[Stored records]
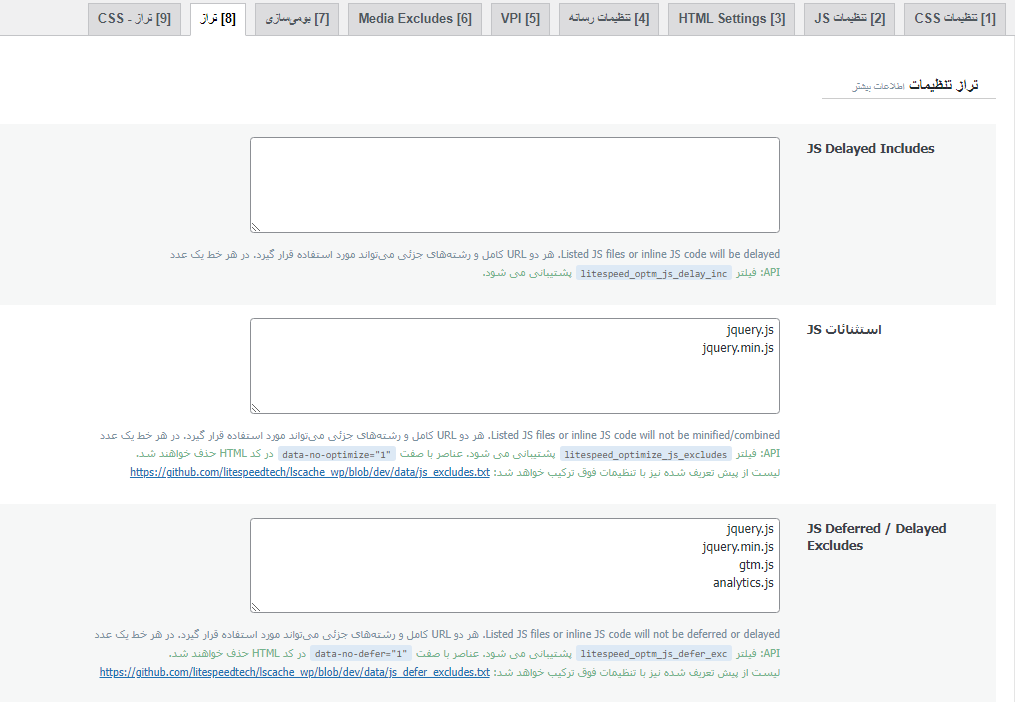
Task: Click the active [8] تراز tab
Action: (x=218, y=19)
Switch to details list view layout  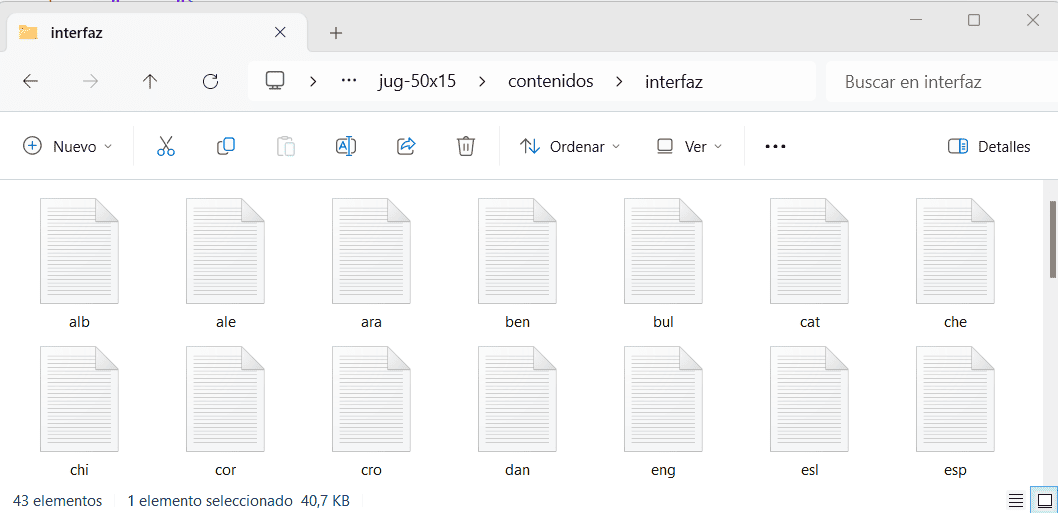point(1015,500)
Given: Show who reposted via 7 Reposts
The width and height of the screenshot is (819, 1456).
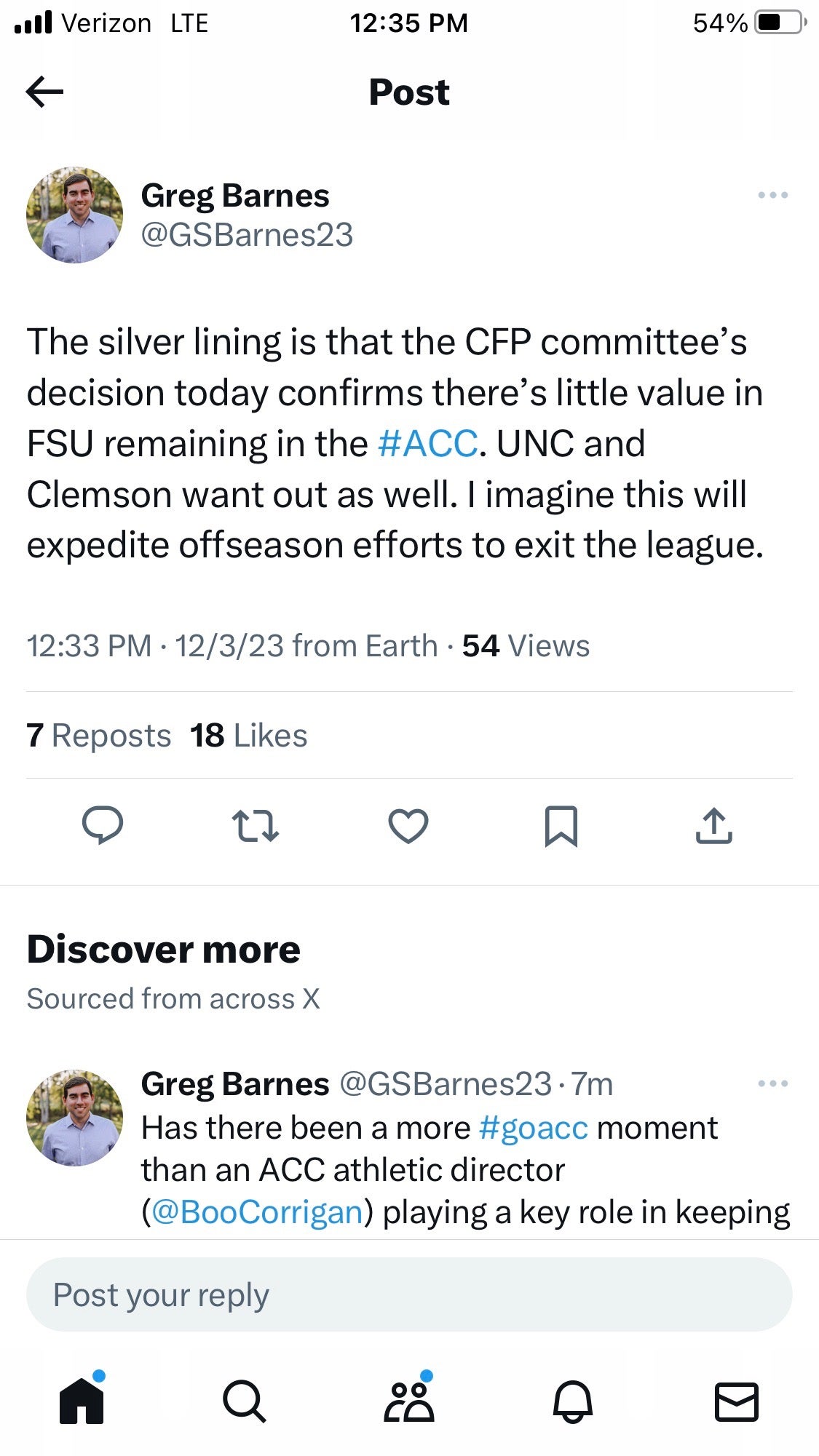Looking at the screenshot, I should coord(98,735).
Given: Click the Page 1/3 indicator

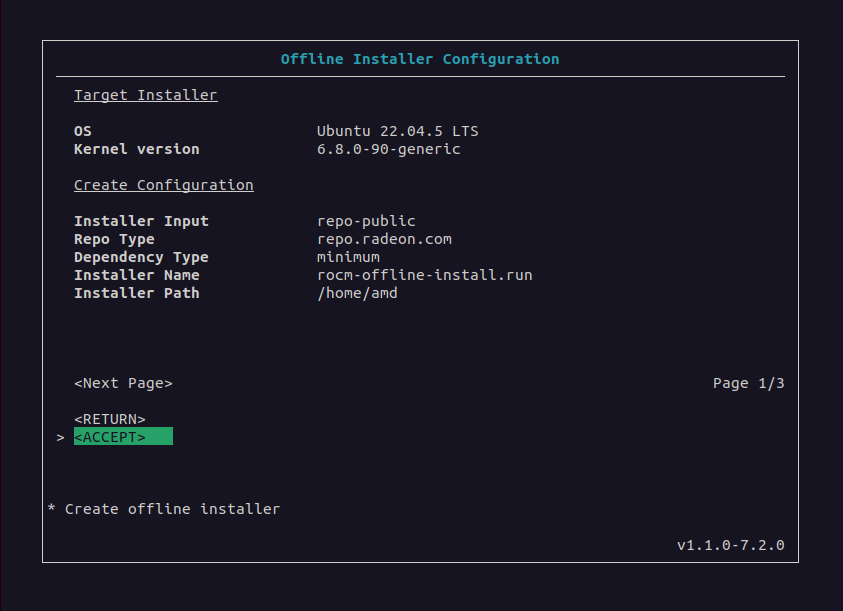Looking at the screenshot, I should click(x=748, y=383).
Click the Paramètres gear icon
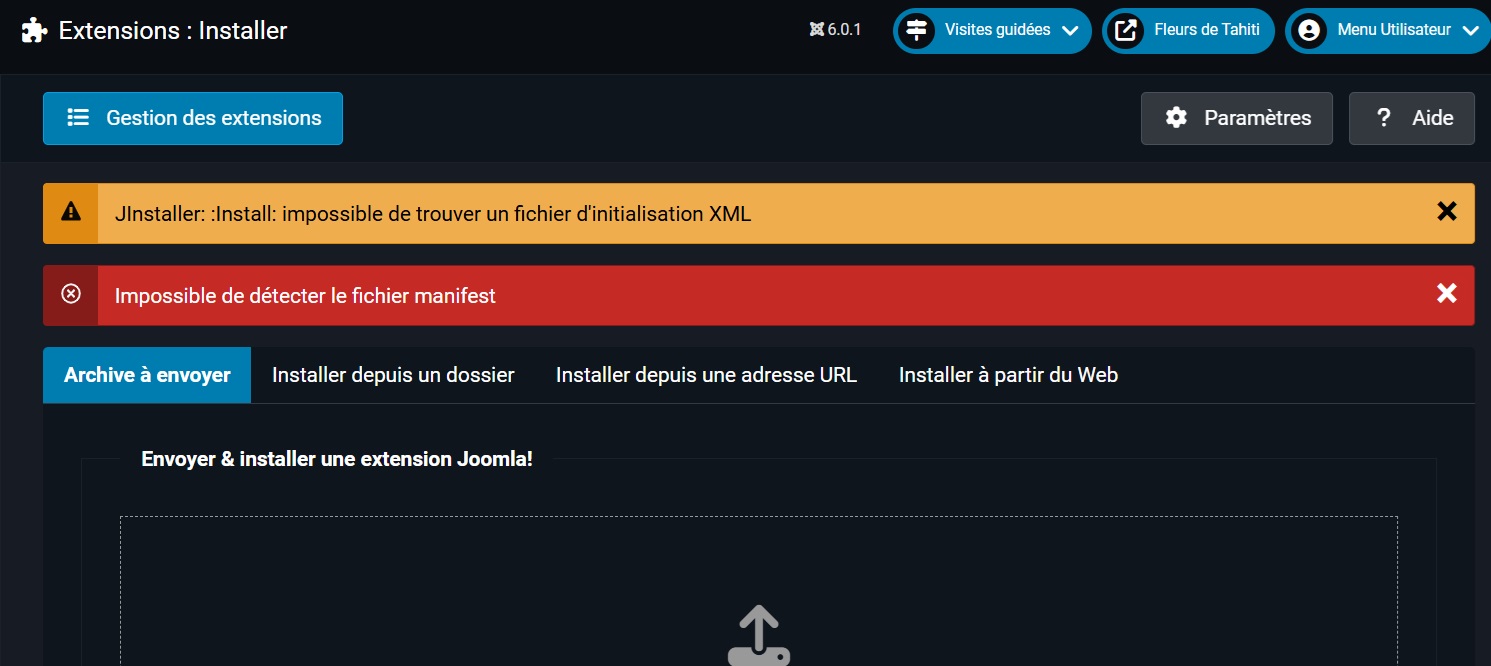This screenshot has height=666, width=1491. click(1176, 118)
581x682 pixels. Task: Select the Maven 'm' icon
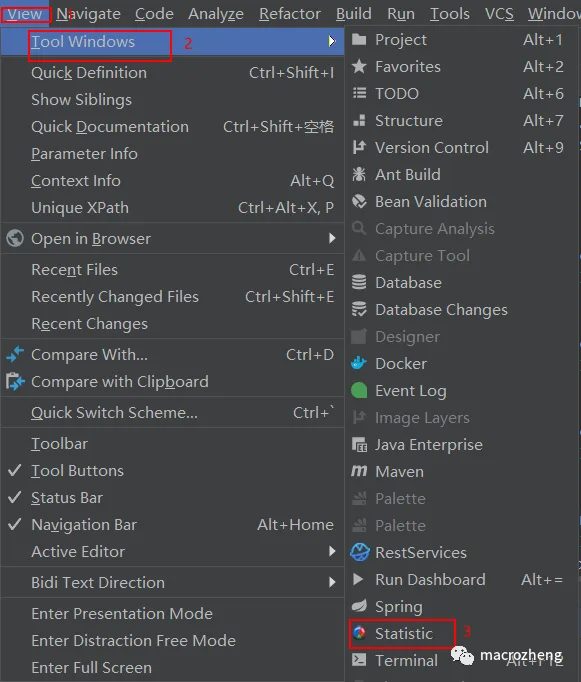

ABOUT THIS EXERCISE: Would you write out exactly the lines of the data from the one holding "Given: Show who reposted via 7 Reposts" to the final line, both included, with pictures left out?

ANSWER BELOW:
Given: Show who reposted via 7 Reposts
The width and height of the screenshot is (819, 1456).
Looking at the screenshot, I should coord(98,735).
Given: Click the Page 1/3 indicator

Looking at the screenshot, I should click(x=748, y=383).
Click the Paramètres gear icon
This screenshot has height=666, width=1491. click(1176, 118)
581x682 pixels. Task: Select the Maven 'm' icon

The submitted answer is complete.